**What you should do:** Your answer must be a word-for-word copy of the data.

**Data for this task:**
---
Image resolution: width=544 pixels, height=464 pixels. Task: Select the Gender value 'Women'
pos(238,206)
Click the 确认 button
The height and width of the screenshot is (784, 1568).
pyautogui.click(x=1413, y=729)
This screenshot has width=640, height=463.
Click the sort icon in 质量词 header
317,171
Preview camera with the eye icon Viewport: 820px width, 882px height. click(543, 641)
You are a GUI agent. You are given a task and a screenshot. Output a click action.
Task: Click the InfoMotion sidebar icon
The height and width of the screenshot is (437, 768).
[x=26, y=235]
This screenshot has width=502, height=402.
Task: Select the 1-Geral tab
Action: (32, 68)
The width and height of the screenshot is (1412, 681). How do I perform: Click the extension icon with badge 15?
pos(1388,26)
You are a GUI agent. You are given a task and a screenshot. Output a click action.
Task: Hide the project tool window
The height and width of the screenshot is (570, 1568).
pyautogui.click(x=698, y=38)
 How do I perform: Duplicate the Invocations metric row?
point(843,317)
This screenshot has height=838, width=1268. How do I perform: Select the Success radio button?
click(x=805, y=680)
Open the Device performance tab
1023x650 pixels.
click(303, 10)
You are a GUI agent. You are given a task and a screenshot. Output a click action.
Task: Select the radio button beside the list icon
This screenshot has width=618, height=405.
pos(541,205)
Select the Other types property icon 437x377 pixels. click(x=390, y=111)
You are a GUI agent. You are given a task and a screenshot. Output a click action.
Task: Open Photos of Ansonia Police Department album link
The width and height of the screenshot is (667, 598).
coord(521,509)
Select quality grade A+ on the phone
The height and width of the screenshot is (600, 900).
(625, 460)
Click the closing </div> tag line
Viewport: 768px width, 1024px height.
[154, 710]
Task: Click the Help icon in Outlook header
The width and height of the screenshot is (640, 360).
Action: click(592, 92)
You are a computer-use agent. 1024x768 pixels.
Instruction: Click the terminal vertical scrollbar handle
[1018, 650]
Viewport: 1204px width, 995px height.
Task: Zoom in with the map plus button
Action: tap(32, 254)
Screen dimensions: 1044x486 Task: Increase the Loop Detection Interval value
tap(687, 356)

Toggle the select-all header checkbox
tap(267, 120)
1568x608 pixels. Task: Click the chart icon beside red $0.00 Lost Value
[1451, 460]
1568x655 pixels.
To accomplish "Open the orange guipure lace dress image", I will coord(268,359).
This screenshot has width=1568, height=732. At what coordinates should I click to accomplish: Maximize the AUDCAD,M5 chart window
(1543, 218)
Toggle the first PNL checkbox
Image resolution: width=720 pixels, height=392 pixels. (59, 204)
---
**Task answer:**
Image resolution: width=544 pixels, height=464 pixels. Task: Select the Gender value 'Women'
pos(238,206)
Click the 确认 button
The height and width of the screenshot is (784, 1568).
pyautogui.click(x=1413, y=729)
This screenshot has width=640, height=463.
Click the sort icon in 质量词 header
317,171
Preview camera with the eye icon Viewport: 820px width, 882px height. click(543, 641)
You are a GUI agent. You are given a task and a screenshot. Output a click action.
Task: Click the InfoMotion sidebar icon
The height and width of the screenshot is (437, 768).
[x=26, y=235]
This screenshot has width=502, height=402.
Task: Select the 1-Geral tab
Action: (32, 68)
The width and height of the screenshot is (1412, 681). How do I perform: Click the extension icon with badge 15?
pos(1388,26)
You are a GUI agent. You are given a task and a screenshot. Output a click action.
Task: Hide the project tool window
The height and width of the screenshot is (570, 1568).
pyautogui.click(x=698, y=38)
 How do I perform: Duplicate the Invocations metric row?
point(843,317)
This screenshot has height=838, width=1268. How do I perform: Select the Success radio button?
click(x=805, y=680)
Open the Device performance tab
1023x650 pixels.
click(303, 10)
You are a GUI agent. You are given a task and a screenshot. Output a click action.
Task: Select the radio button beside the list icon
This screenshot has width=618, height=405.
pos(541,205)
Select the Other types property icon 437x377 pixels. click(x=390, y=111)
You are a GUI agent. You are given a task and a screenshot. Output a click action.
Task: Open Photos of Ansonia Police Department album link
The width and height of the screenshot is (667, 598).
coord(521,509)
Select quality grade A+ on the phone
The height and width of the screenshot is (600, 900).
(625, 460)
Click the closing </div> tag line
Viewport: 768px width, 1024px height.
[154, 710]
Task: Click the Help icon in Outlook header
The width and height of the screenshot is (640, 360).
Action: click(592, 92)
You are a computer-use agent. 1024x768 pixels.
Instruction: Click the terminal vertical scrollbar handle
[1018, 650]
Viewport: 1204px width, 995px height.
Task: Zoom in with the map plus button
Action: tap(32, 254)
Screen dimensions: 1044x486 Task: Increase the Loop Detection Interval value
tap(687, 356)

Toggle the select-all header checkbox
tap(267, 120)
1568x608 pixels. Task: Click the chart icon beside red $0.00 Lost Value
[1451, 460]
1568x655 pixels.
To accomplish "Open the orange guipure lace dress image", I will coord(268,359).
This screenshot has width=1568, height=732. At what coordinates should I click to accomplish: Maximize the AUDCAD,M5 chart window
(1543, 218)
Toggle the first PNL checkbox
Image resolution: width=720 pixels, height=392 pixels. (59, 204)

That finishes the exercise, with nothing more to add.